È una stretta veloce ma forte che descrive un mondo arcaico assolutamente etero normato e socialmente certificato, attraverso il quale si palesa quel ritualismo che, in un continuo gioco di rimandi, questa volta ci permette di tornare al mondo che conosciamo. Qui, dove il cambiamento è concepito solo come momentaneo e straniante. E così, nell’orecchio di Beppe vengono detti i segreti della finzione teatrale.


ULTIMO ATTO


Marco Rossi riacquista i gradi di capitano e riconsegna le maglie ai compagni, un gesto che simboleggia la pax-ultras raggiunta: la partita può ricominciare. I due piani sono stati sciolti al punto che, in quei restanti 37 minuti di gioco, il Genoa segna (autorete di Del Grosso quasi un gesto di ringraziamento per lo scampato pericolo). É il ritorno all’ordine, dove la sconfitta è accetta solo se la rabbia può essere sfogata, non repressa e teatralmente performata. Il colpo di teatro del corpo-curva è servito più ai suoi attori che non al calcio.

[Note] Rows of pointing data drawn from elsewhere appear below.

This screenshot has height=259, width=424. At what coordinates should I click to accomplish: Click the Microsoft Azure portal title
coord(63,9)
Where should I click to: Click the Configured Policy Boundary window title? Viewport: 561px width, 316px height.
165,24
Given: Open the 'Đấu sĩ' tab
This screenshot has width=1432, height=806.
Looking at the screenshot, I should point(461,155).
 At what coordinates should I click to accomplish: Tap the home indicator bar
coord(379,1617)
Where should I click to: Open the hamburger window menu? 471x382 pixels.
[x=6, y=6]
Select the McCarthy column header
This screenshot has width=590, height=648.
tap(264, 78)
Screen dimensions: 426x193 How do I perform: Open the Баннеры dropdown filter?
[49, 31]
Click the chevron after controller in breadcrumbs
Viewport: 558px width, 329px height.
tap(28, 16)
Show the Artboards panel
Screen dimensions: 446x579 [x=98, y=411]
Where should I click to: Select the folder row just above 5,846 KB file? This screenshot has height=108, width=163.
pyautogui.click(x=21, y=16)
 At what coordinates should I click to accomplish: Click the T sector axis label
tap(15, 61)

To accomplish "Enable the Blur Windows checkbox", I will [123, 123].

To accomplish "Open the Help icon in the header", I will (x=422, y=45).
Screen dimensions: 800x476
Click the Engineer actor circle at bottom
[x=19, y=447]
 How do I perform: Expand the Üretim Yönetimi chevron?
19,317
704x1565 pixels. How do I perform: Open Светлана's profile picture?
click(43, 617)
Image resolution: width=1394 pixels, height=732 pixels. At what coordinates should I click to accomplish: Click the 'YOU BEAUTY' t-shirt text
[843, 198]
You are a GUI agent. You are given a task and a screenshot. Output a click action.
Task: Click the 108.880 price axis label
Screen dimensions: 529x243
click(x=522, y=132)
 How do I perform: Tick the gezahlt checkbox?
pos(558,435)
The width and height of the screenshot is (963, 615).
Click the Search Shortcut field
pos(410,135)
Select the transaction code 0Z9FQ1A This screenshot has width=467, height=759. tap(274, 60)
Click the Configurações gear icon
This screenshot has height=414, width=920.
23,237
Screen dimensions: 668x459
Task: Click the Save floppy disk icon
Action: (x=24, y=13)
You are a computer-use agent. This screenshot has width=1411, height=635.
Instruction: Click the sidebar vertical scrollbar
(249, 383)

Il mondo reale, scandito dai processi che hanno seguito la vicenda, ha poi dimostrato tutta la durezza della realtà che riprende il pieno controllo degli eventi e del corso della storia dopo il momentaneo sbandamento. Solo la possibilità di una lettura altra, performativa e teatrale, ci ha potuto regalare una versione diversa, in grado di toccare il nostro animo (o per lo meno quello di chi scrive), portandoci a riflettere su elementi simbolici e non contingenti come la questione della legittimazione del potere, la divisione dei ruoli, il valore dell’identità e i limiti della protesta.